### EXTRACTED INFORMATION
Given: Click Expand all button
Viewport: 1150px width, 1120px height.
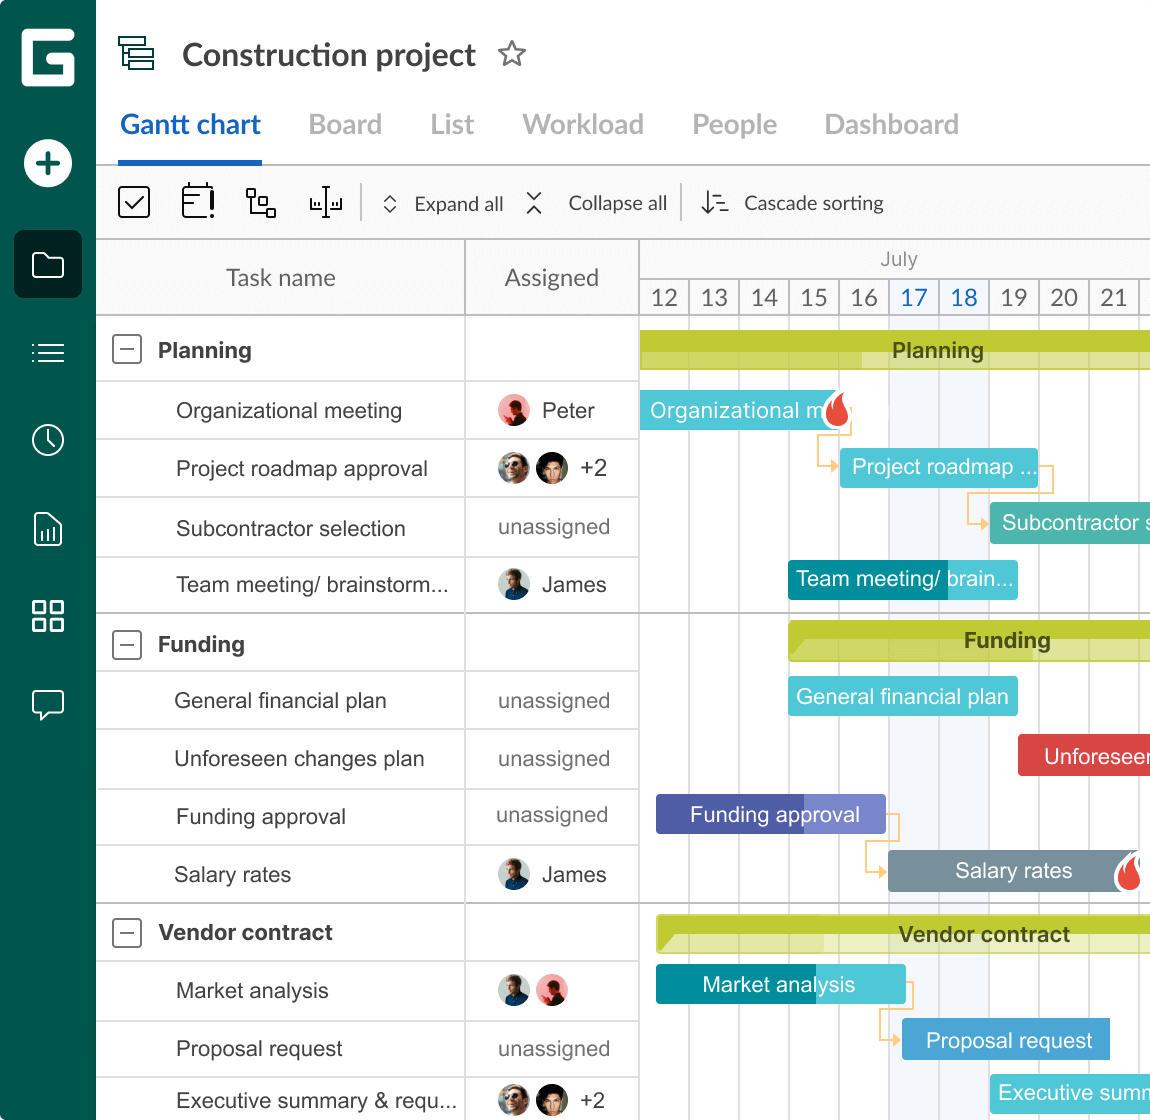Looking at the screenshot, I should coord(443,204).
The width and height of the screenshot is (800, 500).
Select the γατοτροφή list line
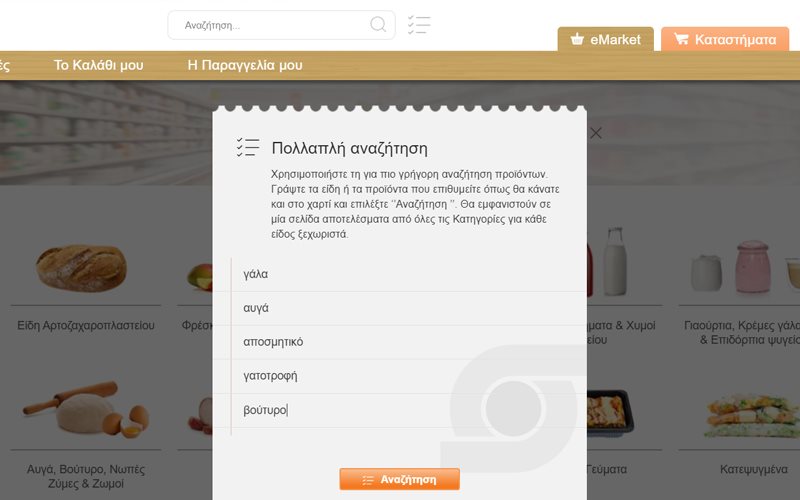coord(409,376)

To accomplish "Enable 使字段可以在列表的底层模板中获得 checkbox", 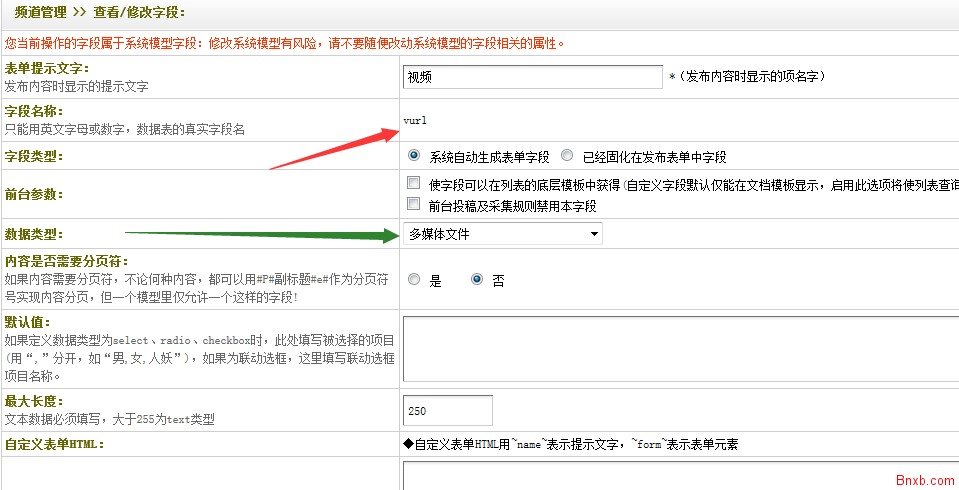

### YOUR INSTRUCTIONS
All of the entries above need to be transcribed exactly, except for the pictures.

### EXERCISE RESULT
Given: Click Expand all button
Viewport: 1150px width, 1120px height.
Looking at the screenshot, I should coord(443,204).
The width and height of the screenshot is (800, 500).
Select the γατοτροφή list line
coord(409,376)

To accomplish "Enable 使字段可以在列表的底层模板中获得 checkbox", 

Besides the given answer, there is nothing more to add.